Items from a dataset

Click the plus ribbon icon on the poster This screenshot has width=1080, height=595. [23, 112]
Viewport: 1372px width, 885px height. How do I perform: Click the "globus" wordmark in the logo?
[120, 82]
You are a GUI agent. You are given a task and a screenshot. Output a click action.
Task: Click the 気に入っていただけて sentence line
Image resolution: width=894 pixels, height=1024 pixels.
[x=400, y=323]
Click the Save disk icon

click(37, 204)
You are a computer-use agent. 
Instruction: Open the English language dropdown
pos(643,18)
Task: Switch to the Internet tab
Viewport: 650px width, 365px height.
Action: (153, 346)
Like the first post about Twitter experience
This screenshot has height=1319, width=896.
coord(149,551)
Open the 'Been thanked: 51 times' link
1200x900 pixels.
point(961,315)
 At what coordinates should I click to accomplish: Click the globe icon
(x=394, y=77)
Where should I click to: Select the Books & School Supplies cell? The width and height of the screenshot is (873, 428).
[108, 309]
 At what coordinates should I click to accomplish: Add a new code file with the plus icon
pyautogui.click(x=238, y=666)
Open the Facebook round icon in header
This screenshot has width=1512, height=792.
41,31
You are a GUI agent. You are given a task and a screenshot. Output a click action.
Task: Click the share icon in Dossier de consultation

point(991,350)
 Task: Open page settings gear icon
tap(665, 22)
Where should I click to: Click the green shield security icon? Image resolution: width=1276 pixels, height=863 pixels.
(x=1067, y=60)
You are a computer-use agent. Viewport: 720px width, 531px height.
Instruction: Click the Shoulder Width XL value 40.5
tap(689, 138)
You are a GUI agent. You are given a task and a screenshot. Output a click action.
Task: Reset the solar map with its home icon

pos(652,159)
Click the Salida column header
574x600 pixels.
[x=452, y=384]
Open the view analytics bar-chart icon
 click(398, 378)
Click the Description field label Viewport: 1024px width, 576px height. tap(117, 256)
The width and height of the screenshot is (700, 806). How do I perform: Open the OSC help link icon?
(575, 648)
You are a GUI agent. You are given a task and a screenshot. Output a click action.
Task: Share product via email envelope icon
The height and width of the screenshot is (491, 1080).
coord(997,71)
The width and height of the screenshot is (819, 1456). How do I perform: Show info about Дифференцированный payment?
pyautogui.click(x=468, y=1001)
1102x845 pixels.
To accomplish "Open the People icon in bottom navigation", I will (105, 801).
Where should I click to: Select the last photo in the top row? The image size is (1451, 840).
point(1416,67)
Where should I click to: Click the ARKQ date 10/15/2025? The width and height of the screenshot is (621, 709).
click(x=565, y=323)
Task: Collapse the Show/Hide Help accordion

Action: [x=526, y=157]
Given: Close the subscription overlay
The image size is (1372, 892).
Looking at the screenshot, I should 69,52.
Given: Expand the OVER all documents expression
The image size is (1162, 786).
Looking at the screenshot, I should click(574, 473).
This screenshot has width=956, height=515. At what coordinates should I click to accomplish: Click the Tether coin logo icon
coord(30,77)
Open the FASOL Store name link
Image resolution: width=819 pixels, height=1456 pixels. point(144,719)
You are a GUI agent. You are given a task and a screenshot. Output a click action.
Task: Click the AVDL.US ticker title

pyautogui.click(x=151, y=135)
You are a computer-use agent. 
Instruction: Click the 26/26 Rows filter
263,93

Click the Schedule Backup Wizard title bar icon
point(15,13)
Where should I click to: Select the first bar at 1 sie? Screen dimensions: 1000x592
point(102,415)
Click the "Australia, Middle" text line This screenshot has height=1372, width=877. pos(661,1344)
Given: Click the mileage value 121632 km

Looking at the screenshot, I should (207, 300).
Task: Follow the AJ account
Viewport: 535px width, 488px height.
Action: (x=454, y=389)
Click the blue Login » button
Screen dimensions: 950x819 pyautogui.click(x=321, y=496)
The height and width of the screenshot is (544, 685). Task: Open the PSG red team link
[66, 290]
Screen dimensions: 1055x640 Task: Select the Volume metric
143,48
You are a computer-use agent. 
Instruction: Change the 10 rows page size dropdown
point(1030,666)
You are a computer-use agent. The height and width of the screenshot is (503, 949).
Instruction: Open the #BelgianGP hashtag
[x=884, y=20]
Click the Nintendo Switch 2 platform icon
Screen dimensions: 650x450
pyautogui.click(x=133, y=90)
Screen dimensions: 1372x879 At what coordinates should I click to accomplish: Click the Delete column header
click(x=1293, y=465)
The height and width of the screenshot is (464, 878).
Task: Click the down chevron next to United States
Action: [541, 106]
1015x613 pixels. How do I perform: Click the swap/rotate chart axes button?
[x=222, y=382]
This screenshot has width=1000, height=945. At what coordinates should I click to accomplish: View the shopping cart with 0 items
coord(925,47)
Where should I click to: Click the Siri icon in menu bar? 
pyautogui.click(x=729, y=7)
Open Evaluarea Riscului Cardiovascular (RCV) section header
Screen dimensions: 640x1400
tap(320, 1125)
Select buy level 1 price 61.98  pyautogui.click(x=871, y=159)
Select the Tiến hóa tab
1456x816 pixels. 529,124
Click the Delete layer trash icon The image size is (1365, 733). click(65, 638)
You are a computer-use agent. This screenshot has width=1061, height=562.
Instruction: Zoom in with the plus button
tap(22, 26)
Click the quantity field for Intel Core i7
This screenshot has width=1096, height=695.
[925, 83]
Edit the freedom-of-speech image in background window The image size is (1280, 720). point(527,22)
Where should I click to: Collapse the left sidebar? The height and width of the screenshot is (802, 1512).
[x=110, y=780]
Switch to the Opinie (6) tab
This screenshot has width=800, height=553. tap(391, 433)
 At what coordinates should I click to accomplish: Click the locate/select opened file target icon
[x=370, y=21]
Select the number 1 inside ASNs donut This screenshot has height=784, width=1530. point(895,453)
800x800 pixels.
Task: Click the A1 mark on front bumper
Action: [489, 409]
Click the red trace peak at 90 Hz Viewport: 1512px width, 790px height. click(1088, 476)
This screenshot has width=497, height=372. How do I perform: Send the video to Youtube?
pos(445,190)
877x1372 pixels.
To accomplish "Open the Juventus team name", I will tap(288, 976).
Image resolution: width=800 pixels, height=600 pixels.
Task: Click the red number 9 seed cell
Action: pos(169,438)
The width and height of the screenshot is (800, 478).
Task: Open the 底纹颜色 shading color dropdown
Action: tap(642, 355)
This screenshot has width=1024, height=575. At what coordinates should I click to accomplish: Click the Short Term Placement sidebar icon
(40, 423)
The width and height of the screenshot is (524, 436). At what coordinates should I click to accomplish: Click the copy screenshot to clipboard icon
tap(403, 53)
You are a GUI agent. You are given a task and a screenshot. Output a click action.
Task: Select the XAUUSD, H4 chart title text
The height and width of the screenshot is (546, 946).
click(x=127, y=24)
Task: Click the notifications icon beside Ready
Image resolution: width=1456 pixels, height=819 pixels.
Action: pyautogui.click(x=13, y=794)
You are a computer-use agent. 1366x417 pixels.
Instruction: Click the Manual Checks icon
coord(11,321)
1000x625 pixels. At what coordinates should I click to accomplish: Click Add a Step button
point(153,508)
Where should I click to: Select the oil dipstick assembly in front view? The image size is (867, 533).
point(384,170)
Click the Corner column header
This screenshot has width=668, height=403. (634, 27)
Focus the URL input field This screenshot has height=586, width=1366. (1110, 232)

# Task statement:
Output each record above exactly, omitting nothing.

# Written response:
Click the plus ribbon icon on the poster This screenshot has width=1080, height=595. [23, 112]
Viewport: 1372px width, 885px height. How do I perform: Click the "globus" wordmark in the logo?
[120, 82]
You are a GUI agent. You are given a task and a screenshot. Output a click action.
Task: Click the 気に入っていただけて sentence line
Image resolution: width=894 pixels, height=1024 pixels.
[x=400, y=323]
Click the Save disk icon

click(37, 204)
You are a computer-use agent. 
Instruction: Open the English language dropdown
pos(643,18)
Task: Switch to the Internet tab
Viewport: 650px width, 365px height.
Action: (153, 346)
Like the first post about Twitter experience
This screenshot has height=1319, width=896.
coord(149,551)
Open the 'Been thanked: 51 times' link
1200x900 pixels.
point(961,315)
 At what coordinates should I click to accomplish: Click the globe icon
(x=394, y=77)
Where should I click to: Select the Books & School Supplies cell? The width and height of the screenshot is (873, 428).
[108, 309]
 At what coordinates should I click to accomplish: Add a new code file with the plus icon
pyautogui.click(x=238, y=666)
Open the Facebook round icon in header
This screenshot has width=1512, height=792.
41,31
You are a GUI agent. You are given a task and a screenshot. Output a click action.
Task: Click the share icon in Dossier de consultation

point(991,350)
 Task: Open page settings gear icon
tap(665, 22)
Where should I click to: Click the green shield security icon? Image resolution: width=1276 pixels, height=863 pixels.
(x=1067, y=60)
You are a computer-use agent. Viewport: 720px width, 531px height.
Instruction: Click the Shoulder Width XL value 40.5
tap(689, 138)
You are a GUI agent. You are given a task and a screenshot. Output a click action.
Task: Reset the solar map with its home icon

pos(652,159)
Click the Salida column header
574x600 pixels.
[x=452, y=384]
Open the view analytics bar-chart icon
 click(398, 378)
Click the Description field label Viewport: 1024px width, 576px height. tap(117, 256)
The width and height of the screenshot is (700, 806). How do I perform: Open the OSC help link icon?
(575, 648)
You are a GUI agent. You are given a task and a screenshot. Output a click action.
Task: Share product via email envelope icon
The height and width of the screenshot is (491, 1080).
coord(997,71)
The width and height of the screenshot is (819, 1456). How do I perform: Show info about Дифференцированный payment?
pyautogui.click(x=468, y=1001)
1102x845 pixels.
To accomplish "Open the People icon in bottom navigation", I will (105, 801).
Where should I click to: Select the last photo in the top row? The image size is (1451, 840).
point(1416,67)
Where should I click to: Click the ARKQ date 10/15/2025? The width and height of the screenshot is (621, 709).
click(x=565, y=323)
Task: Collapse the Show/Hide Help accordion

Action: [x=526, y=157]
Given: Close the subscription overlay
The image size is (1372, 892).
Looking at the screenshot, I should 69,52.
Given: Expand the OVER all documents expression
The image size is (1162, 786).
Looking at the screenshot, I should click(574, 473).
This screenshot has width=956, height=515. At what coordinates should I click to accomplish: Click the Tether coin logo icon
coord(30,77)
Open the FASOL Store name link
Image resolution: width=819 pixels, height=1456 pixels. point(144,719)
You are a GUI agent. You are given a task and a screenshot. Output a click action.
Task: Click the AVDL.US ticker title

pyautogui.click(x=151, y=135)
You are a computer-use agent. 
Instruction: Click the 26/26 Rows filter
263,93

Click the Schedule Backup Wizard title bar icon
point(15,13)
Where should I click to: Select the first bar at 1 sie? Screen dimensions: 1000x592
point(102,415)
Click the "Australia, Middle" text line This screenshot has height=1372, width=877. pos(661,1344)
Given: Click the mileage value 121632 km

Looking at the screenshot, I should (207, 300).
Task: Follow the AJ account
Viewport: 535px width, 488px height.
Action: (x=454, y=389)
Click the blue Login » button
Screen dimensions: 950x819 pyautogui.click(x=321, y=496)
The height and width of the screenshot is (544, 685). Task: Open the PSG red team link
[66, 290]
Screen dimensions: 1055x640 Task: Select the Volume metric
143,48
You are a computer-use agent. 
Instruction: Change the 10 rows page size dropdown
point(1030,666)
You are a computer-use agent. The height and width of the screenshot is (503, 949).
Instruction: Open the #BelgianGP hashtag
[x=884, y=20]
Click the Nintendo Switch 2 platform icon
Screen dimensions: 650x450
pyautogui.click(x=133, y=90)
Screen dimensions: 1372x879 At what coordinates should I click to accomplish: Click the Delete column header
click(x=1293, y=465)
The height and width of the screenshot is (464, 878).
Task: Click the down chevron next to United States
Action: [541, 106]
1015x613 pixels. How do I perform: Click the swap/rotate chart axes button?
[x=222, y=382]
This screenshot has width=1000, height=945. At what coordinates should I click to accomplish: View the shopping cart with 0 items
coord(925,47)
Where should I click to: Click the Siri icon in menu bar? 
pyautogui.click(x=729, y=7)
Open Evaluarea Riscului Cardiovascular (RCV) section header
Screen dimensions: 640x1400
tap(320, 1125)
Select buy level 1 price 61.98  pyautogui.click(x=871, y=159)
Select the Tiến hóa tab
1456x816 pixels. 529,124
Click the Delete layer trash icon The image size is (1365, 733). click(65, 638)
You are a computer-use agent. This screenshot has width=1061, height=562.
Instruction: Zoom in with the plus button
tap(22, 26)
Click the quantity field for Intel Core i7
This screenshot has width=1096, height=695.
[925, 83]
Edit the freedom-of-speech image in background window The image size is (1280, 720). point(527,22)
Where should I click to: Collapse the left sidebar? The height and width of the screenshot is (802, 1512).
[x=110, y=780]
Switch to the Opinie (6) tab
This screenshot has width=800, height=553. tap(391, 433)
 At what coordinates should I click to accomplish: Click the locate/select opened file target icon
[x=370, y=21]
Select the number 1 inside ASNs donut This screenshot has height=784, width=1530. point(895,453)
800x800 pixels.
Task: Click the A1 mark on front bumper
Action: [489, 409]
Click the red trace peak at 90 Hz Viewport: 1512px width, 790px height. click(1088, 476)
This screenshot has width=497, height=372. How do I perform: Send the video to Youtube?
pos(445,190)
877x1372 pixels.
To accomplish "Open the Juventus team name", I will tap(288, 976).
Image resolution: width=800 pixels, height=600 pixels.
Task: Click the red number 9 seed cell
Action: pos(169,438)
The width and height of the screenshot is (800, 478).
Task: Open the 底纹颜色 shading color dropdown
Action: tap(642, 355)
This screenshot has width=1024, height=575. At what coordinates should I click to accomplish: Click the Short Term Placement sidebar icon
(40, 423)
The width and height of the screenshot is (524, 436). At what coordinates should I click to accomplish: Click the copy screenshot to clipboard icon
tap(403, 53)
You are a GUI agent. You are given a task and a screenshot. Output a click action.
Task: Select the XAUUSD, H4 chart title text
The height and width of the screenshot is (546, 946).
click(x=127, y=24)
Task: Click the notifications icon beside Ready
Image resolution: width=1456 pixels, height=819 pixels.
Action: pyautogui.click(x=13, y=794)
You are a computer-use agent. 1366x417 pixels.
Instruction: Click the Manual Checks icon
coord(11,321)
1000x625 pixels. At what coordinates should I click to accomplish: Click Add a Step button
point(153,508)
Where should I click to: Select the oil dipstick assembly in front view? The image size is (867, 533).
point(384,170)
Click the Corner column header
This screenshot has width=668, height=403. (634, 27)
Focus the URL input field This screenshot has height=586, width=1366. (1110, 232)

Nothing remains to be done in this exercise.